As for the parts of writing this blog that I’ve hated?  Well, most of them involved the cowardice and self-serving interests of people that enjoy hiding behind the anonymity of a keyboard.  Dealing with the darker corners of opinion and political-correctness, has been tiring and wearisome.  The rantings and raving of such people are a huge waste of time.  Those who practice militancy are a sad and confused lot, and doing more harm to the dogs and the dog community than is warranted.  I will continue to reveal their ignorance as much as possible.  On the positive side of these people, is the fact that they have often caused my readership to blossom into the eyes of new dog people and those looking for the best way to work with dogs.  I will continue to refer them to trainers that I know will help them determine “Best Practices” in dog training.

This is my way of thanking everyone that takes the time to read “German Shepherd Adventures”.  I hope that you will continue to visit with me here, and I will do my best to keep making it worth your time…

Above all…I want to thank my dearest friends, CarolAnn, Hans, Holly, and Sammy.

Hans, there has never been a better friend than you have been.  No more loyal partner, fellow worker, or goofy buddy.  I promise you a long and happy life.

Holly, my golden girl, you have become much more than what I thought was possible.  Above any other dog, you have taught me the most about Training, and How dogs Think.  You have challenged me, taught me, and given me the opportunity to learn from the masters.

Sammy, my newest buddy, you are something I never expected.  Your loyalty and manner have taught me what dogs are capable of when it comes to nurturing, helping others, and having insight into the human spirit.  You read people like no other living soul I have encountered, and you teach me without hesitation.

Finally, Thank you to my dear wife, CarolAnn.  You put up with this silly collection, and make it your own.  You must be out of your mind, but it seems to work…

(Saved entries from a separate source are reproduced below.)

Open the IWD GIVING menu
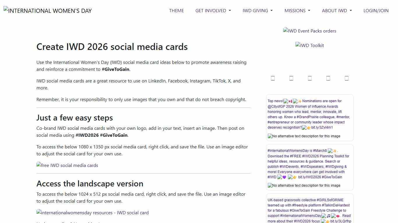 [257, 10]
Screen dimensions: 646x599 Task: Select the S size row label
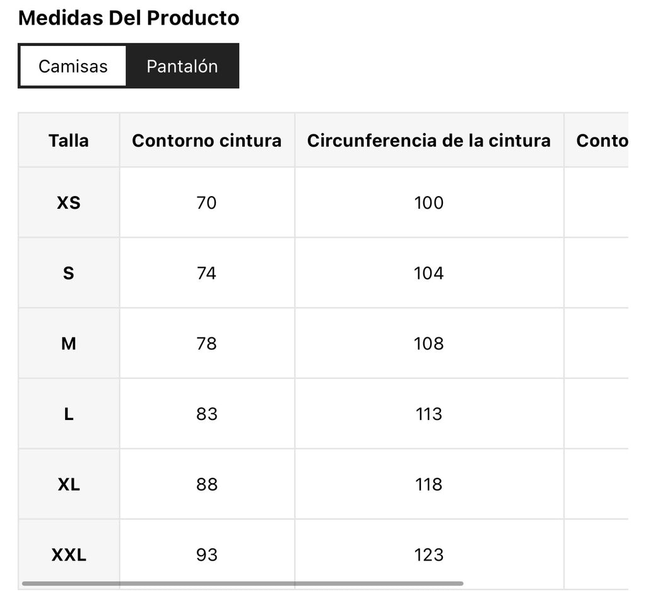[x=69, y=273]
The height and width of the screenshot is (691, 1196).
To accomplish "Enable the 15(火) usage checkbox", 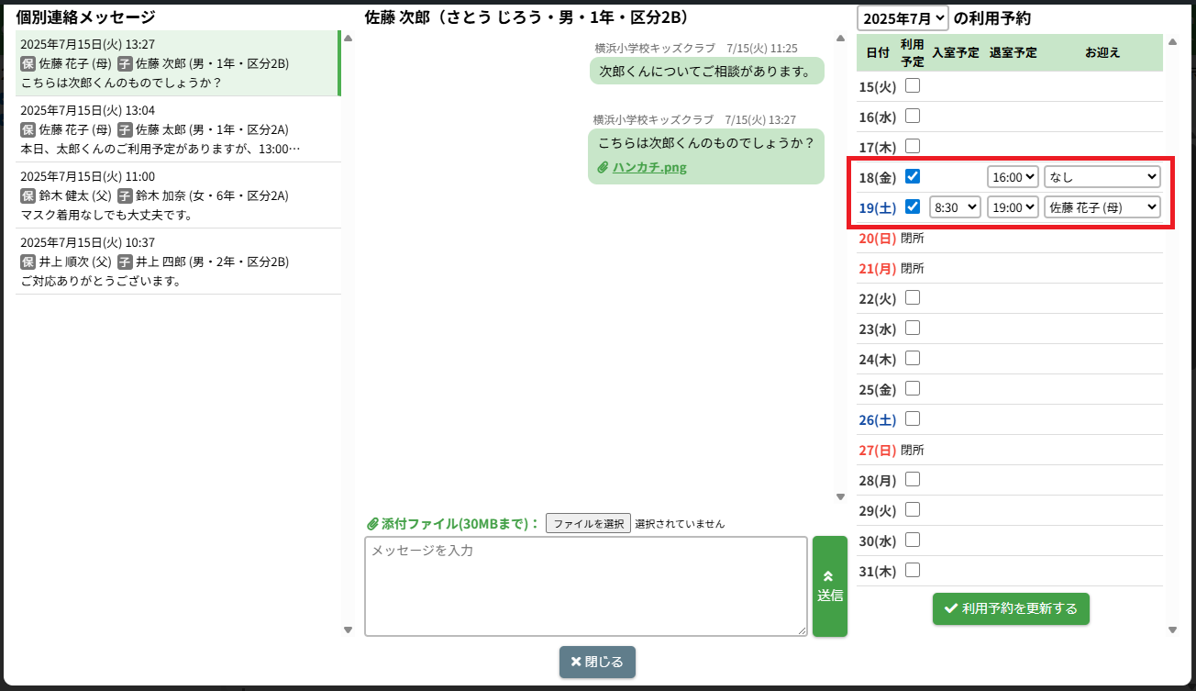I will (x=913, y=85).
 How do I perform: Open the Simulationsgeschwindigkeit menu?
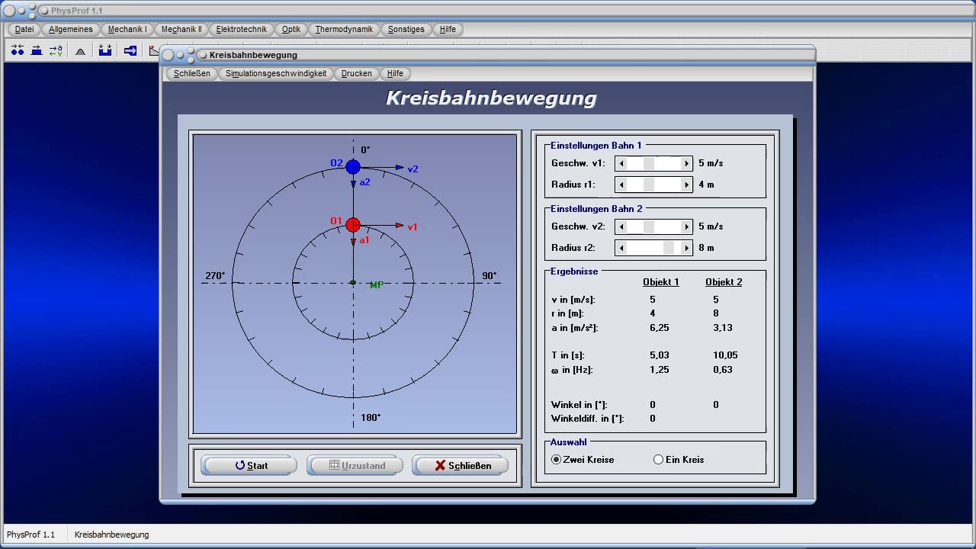click(x=275, y=73)
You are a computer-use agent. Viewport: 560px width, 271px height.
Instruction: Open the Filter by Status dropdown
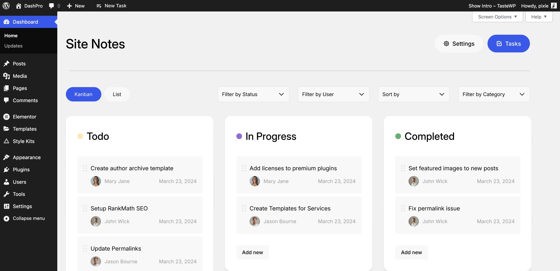coord(253,94)
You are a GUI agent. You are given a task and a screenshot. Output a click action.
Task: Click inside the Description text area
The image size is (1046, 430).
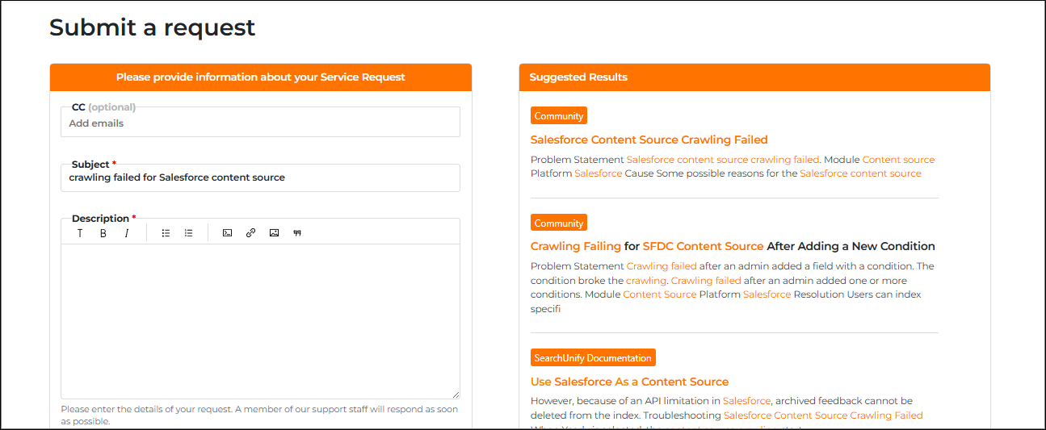(260, 320)
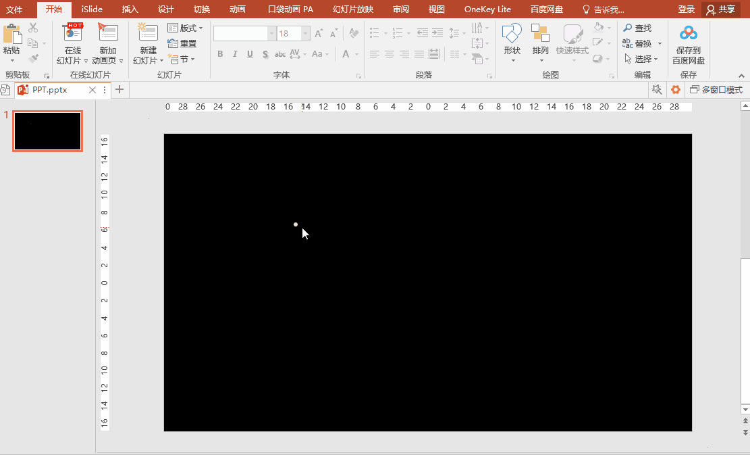750x455 pixels.
Task: Select slide 1 thumbnail in the slide panel
Action: tap(47, 130)
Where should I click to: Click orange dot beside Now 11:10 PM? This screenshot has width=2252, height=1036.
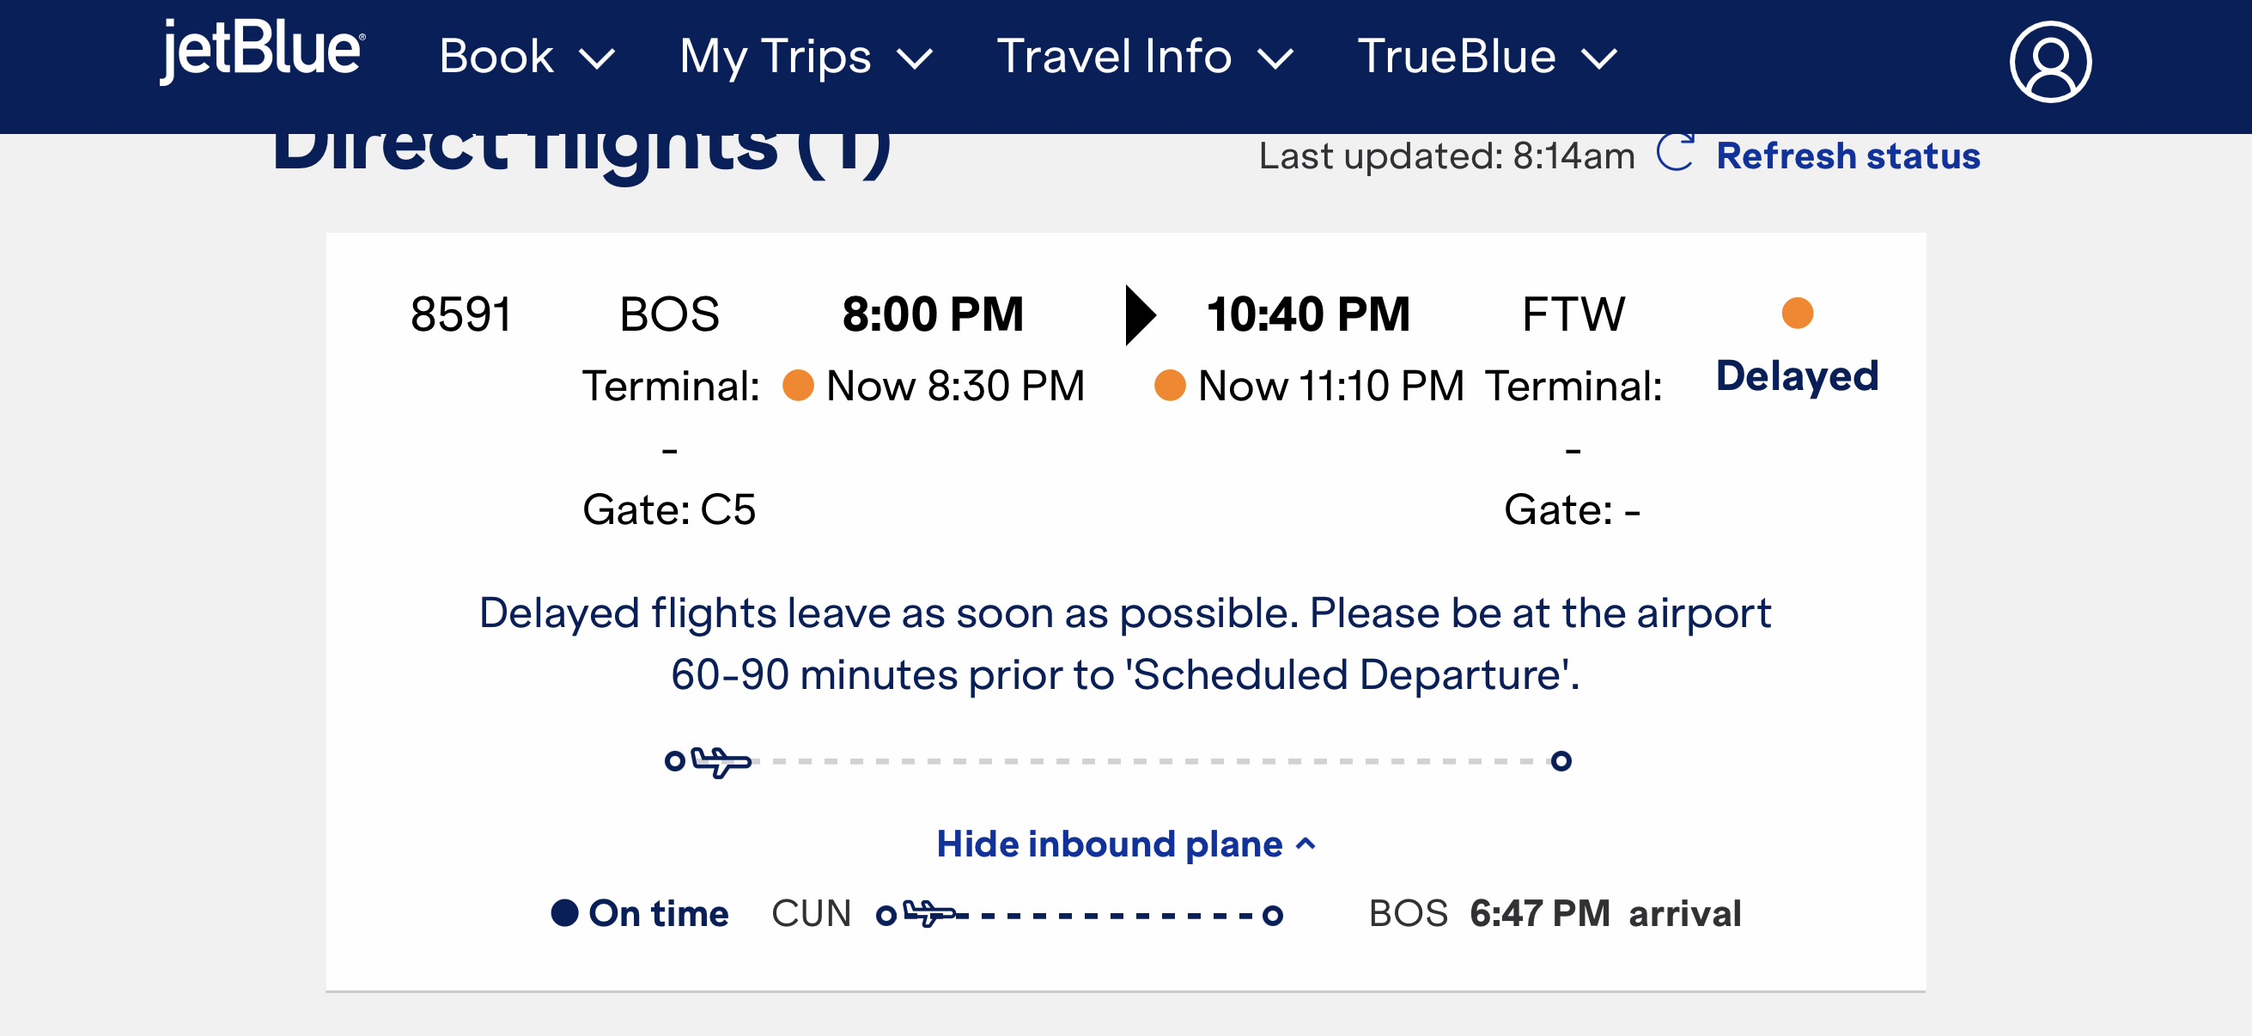pos(1170,385)
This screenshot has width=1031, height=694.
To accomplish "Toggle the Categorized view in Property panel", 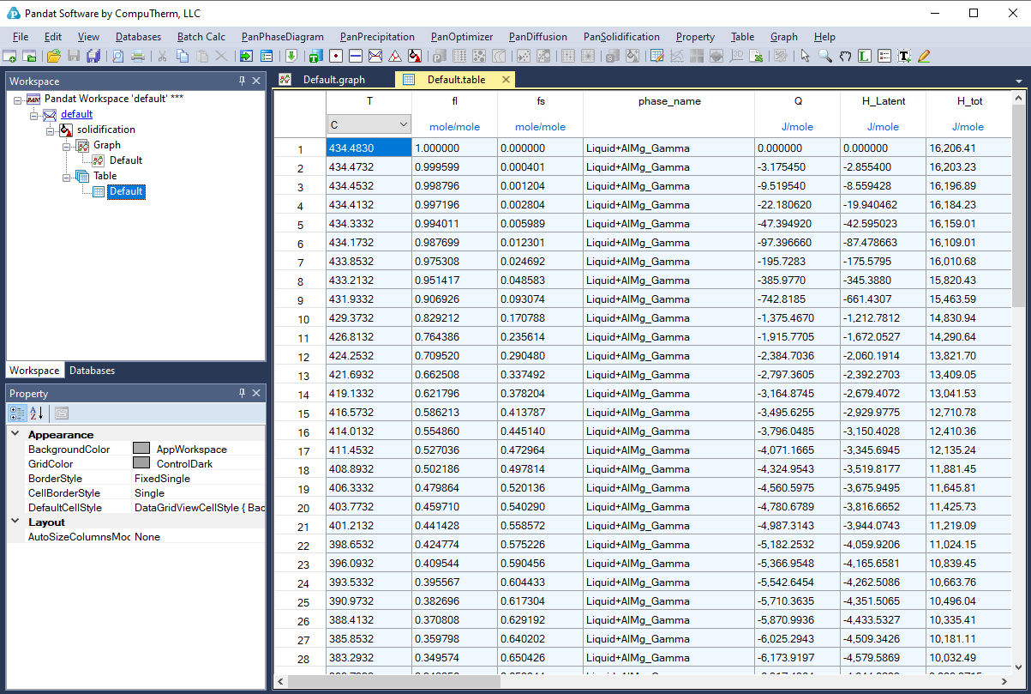I will coord(17,413).

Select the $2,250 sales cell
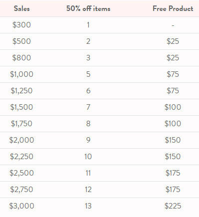click(x=21, y=157)
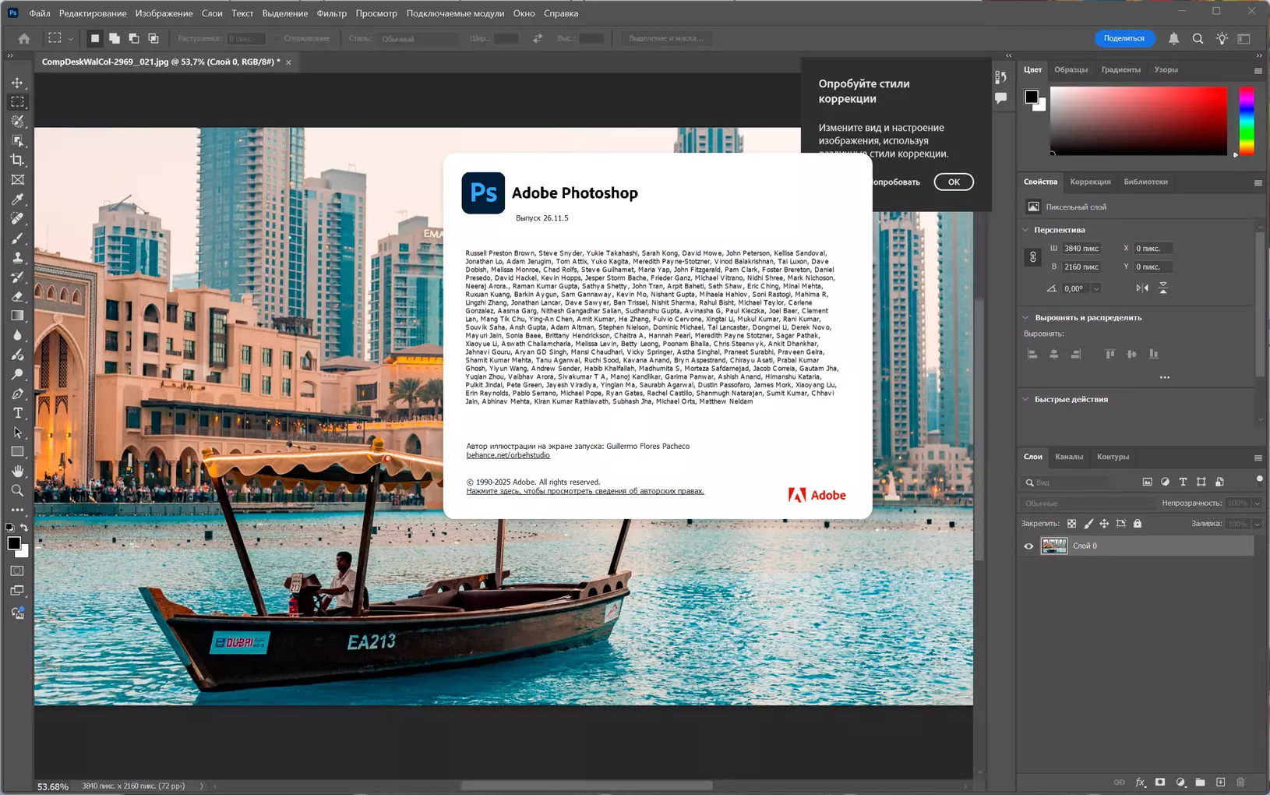
Task: Choose the Eraser tool
Action: pos(17,297)
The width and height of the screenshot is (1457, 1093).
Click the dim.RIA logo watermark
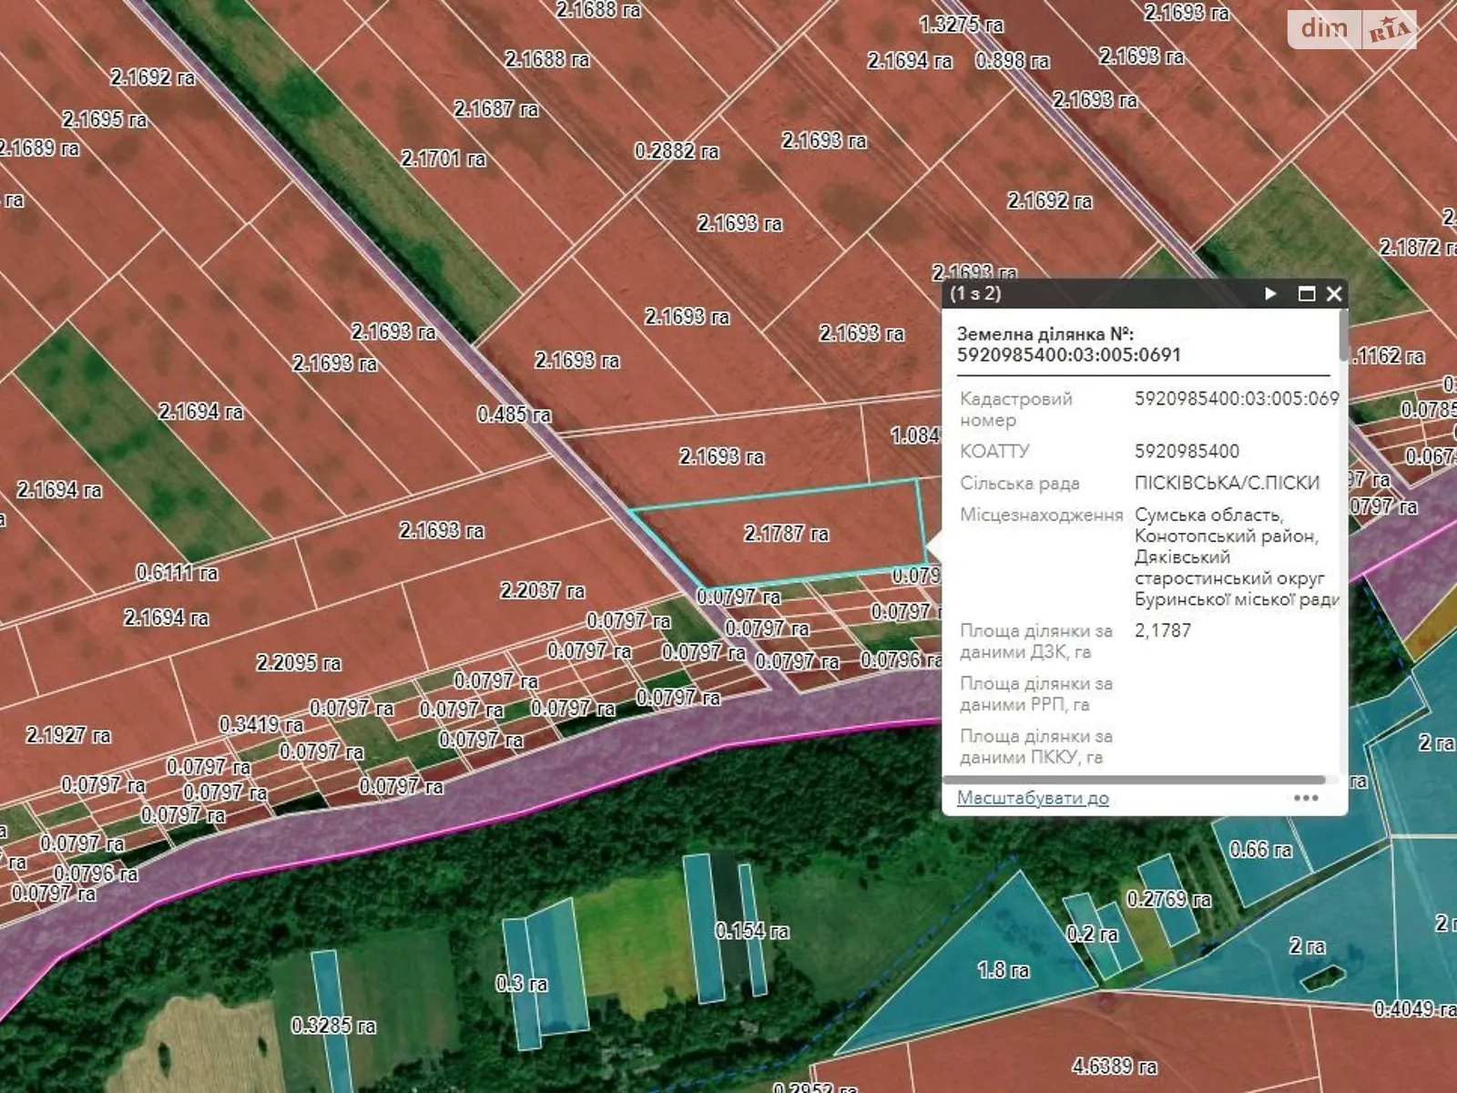[1352, 30]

Okay, everybody, Go  Take Your dog out and do something!!!

writingmonkey1

Advertisements
Comments
  1. Scott says:

    No offense, but I would say Kevin Behan, the creator of NDT, explains his model quite proficiently, much more so than anybody else who follows him, and that includes Mr. Kelley. After all, Kevin designed the model and continues to evolve it.

    • Robert says:

      Scott, understand that I mean no offense in stating how either Kevin or Lee explain anything having to do with NDT. I both respect and enjoy both of them, but I have found that people just entering the NDT arena are often put off with esoteric tone that Kevin writes in so well. It’s rather like have Zen explained, and simple is always useful. I apologize if anyone takes offense at my description, but it’s MY opinion, and has never hurt anyone taking up NDT.

      • Scott says:

        No offense taken. When I first learned about Kevin’s model, I read through Kevin “tone.” While many may say Kevin’s works are difficult to understand, I feel one must read his work to truly have the best understanding. Simplifying his writings is one approach for some people but if you can’t learn his language and his written approach along with his demonstration, I’m afraid that “simplified” versions of his model may actually misinterpret his message. That’s my opinion. But I will say that regardless if one wants to read Kevin’s works or others’ interpretations of his work, the ONLY true way to learn NDT is to go visit Kevin himself and learn from the guy who created NDT in a hands-on fashion. I won’t make many friends saying that but its the truth.

  2. Congratulations on your wildly fantastic, engaging, thought provoking 200th blog, my dear friend! Keep up the fantastic work and tireless quest for knowledge and understanding that is so YOU, and so benefits all of us!!